Now compare that with Luke 1:26-30, in which the same angel Gabriel finds himself delivering news of another Pregnancy sixth months later:
And in the sixth month, the angel Gabriel was sent from God into a city of Galilee, called Nazareth, To a virgin espoused to a man whose name was Joseph, of the house of David; and the virgin's name was Mary. And the angel being come in, said unto her: "Hail, full of grace, the Lord is with thee: blessed art thou among women." Who having heard, was troubled at his saying, and thought with herself what manner of salutation this should be. And the angel said to her: "Fear not, Mary, for thou hast found grace with God."Again, a few features:
- Gabriel is using a deferential greeting when he says, chairō, "Hail." It's the one that Judas uses when he's pretending to defer to Christ as Rabbi (Matthew 26:49), and the one that the Romans use sarcastically when mocking Christ as King (Matthew 27:29; Mark 15:18; John 19:3). With Zechariah, Gabriel begins by telling him not to be afraid. With Mary, he first venerates Her, then tells Her not to be afraid.*
- Note what Gabriel ties this deferential greeting to: (1) the Lord is with Mary, and (2) She's the most blessed amongst women. The second of these refers to the graces God gave Mary, preserving Her from sin - it's why She's more blessed than even Eve, who was also created without sin. But the first of these reasons is what concerns us here.

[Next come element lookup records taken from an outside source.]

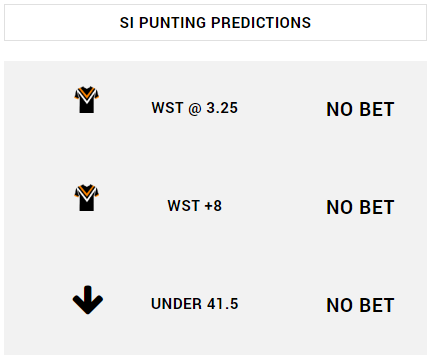The width and height of the screenshot is (432, 360).
Task: Select the WST @ 3.25 head-to-head prediction
Action: pyautogui.click(x=195, y=108)
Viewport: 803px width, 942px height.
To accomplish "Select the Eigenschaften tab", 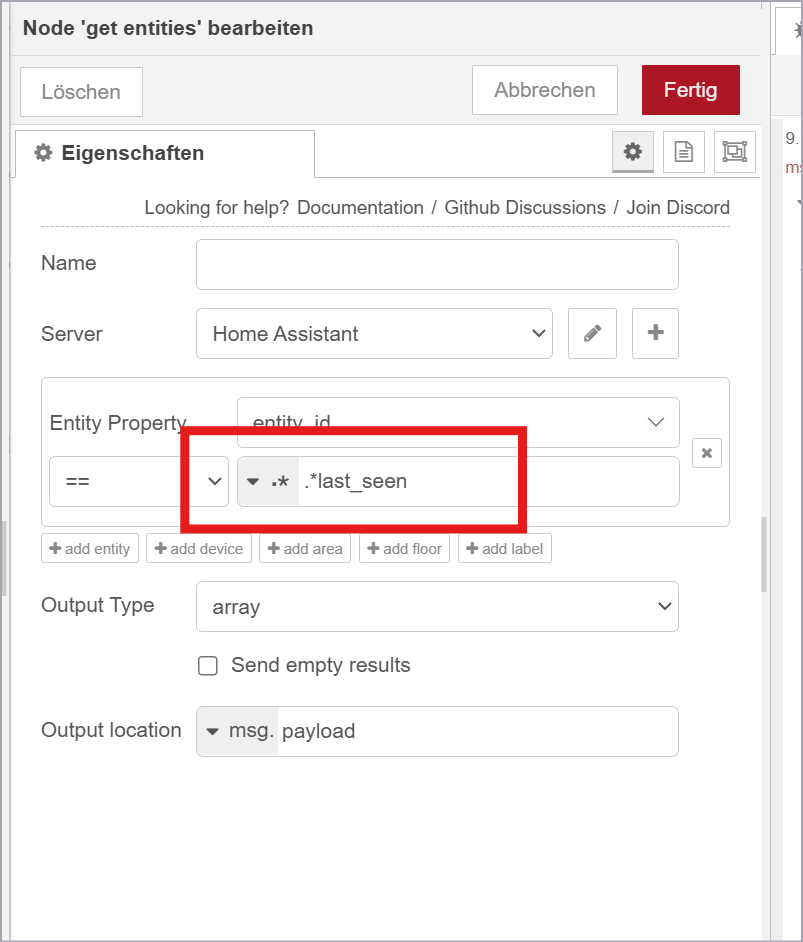I will click(165, 153).
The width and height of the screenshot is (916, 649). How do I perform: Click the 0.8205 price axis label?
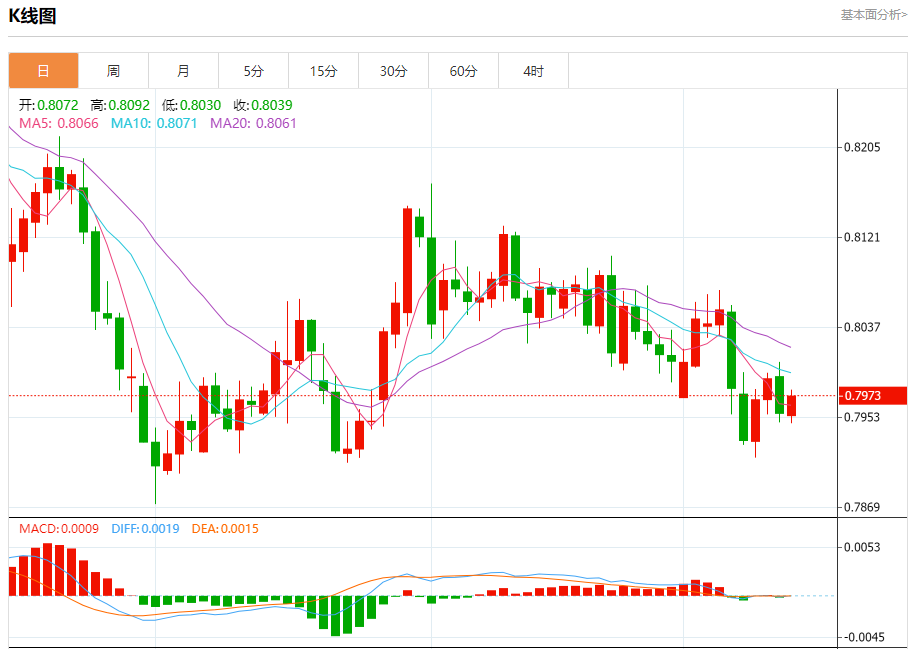861,148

- If the high priest Zechariah outranks the other priests because he stands in the presence of God once a year, and Gabriel outranks Zechariah because he stands in the presence of God always, Mary is superior to them both, in that God the Son is to dwell within Her, to take His Saving Flesh and Blood from Hers, to be tied by the umbilical cord to Her, and so forth. To stand in the Presence of God is massively inferior to physically Communing with Him the way that Mother and Son do.
- This core understanding, that the commingling is superior to simply being in one another's company is the logic behind not only the unitive act of marital sex (Genesis 2:24), but also behind the Eucharist (1 Cor. 10:17) and the Lamb's Supper in Heaven (Revelation 19:9).

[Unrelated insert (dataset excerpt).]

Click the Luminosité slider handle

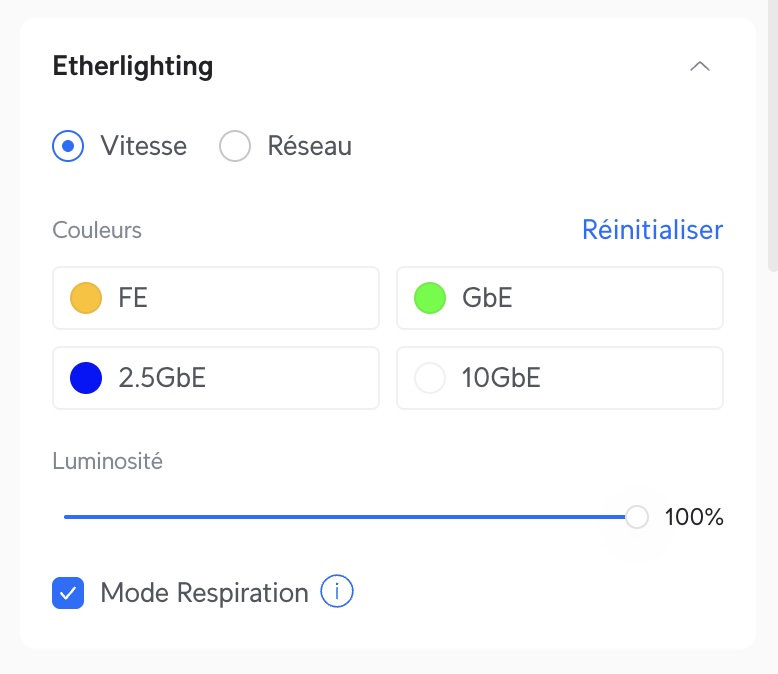[x=637, y=517]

In other words, Mary is above even the angels, for the reason that angels were by nature above even the high priest, and the high priest by status above other men.

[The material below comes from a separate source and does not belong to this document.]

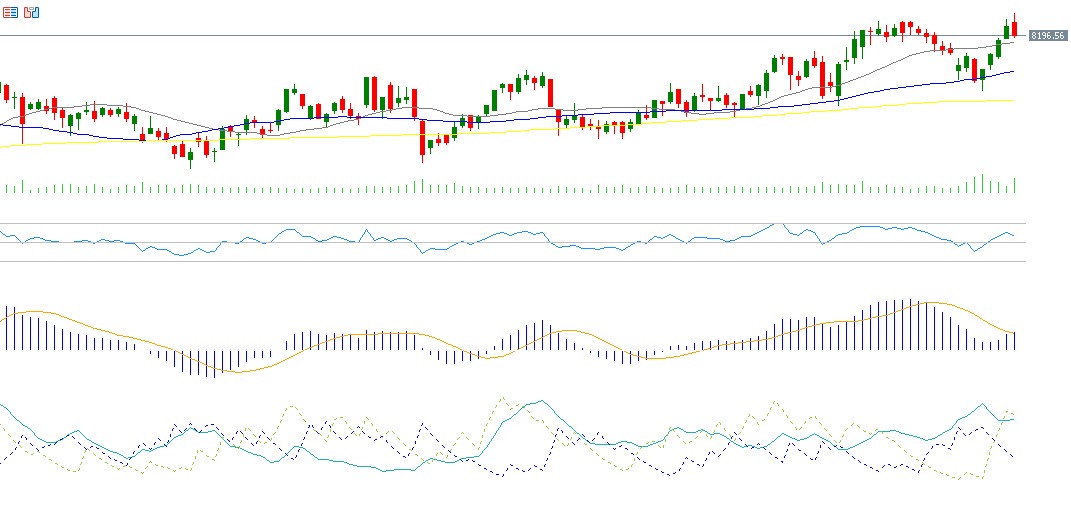Click the tallest green volume bar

* Now, it's true that chairō can mean "rejoice," just as Shalom can mean "hello," "goodbye," or "peace," but context dictates: here, it's being used deferentially. He says, "Chairō, Charitoō" or "Hail, Full-of-Grace." That is, he calls Mary by a title "Charitoō", and while there's debate over how best to define this title, no debate that I know of over whether or not it is a title. In the other Bible uses of chairō to mean Hail, it's also followed by a title: "Hail, King of the Jews" and "Hail, Rabbi" to Jesus.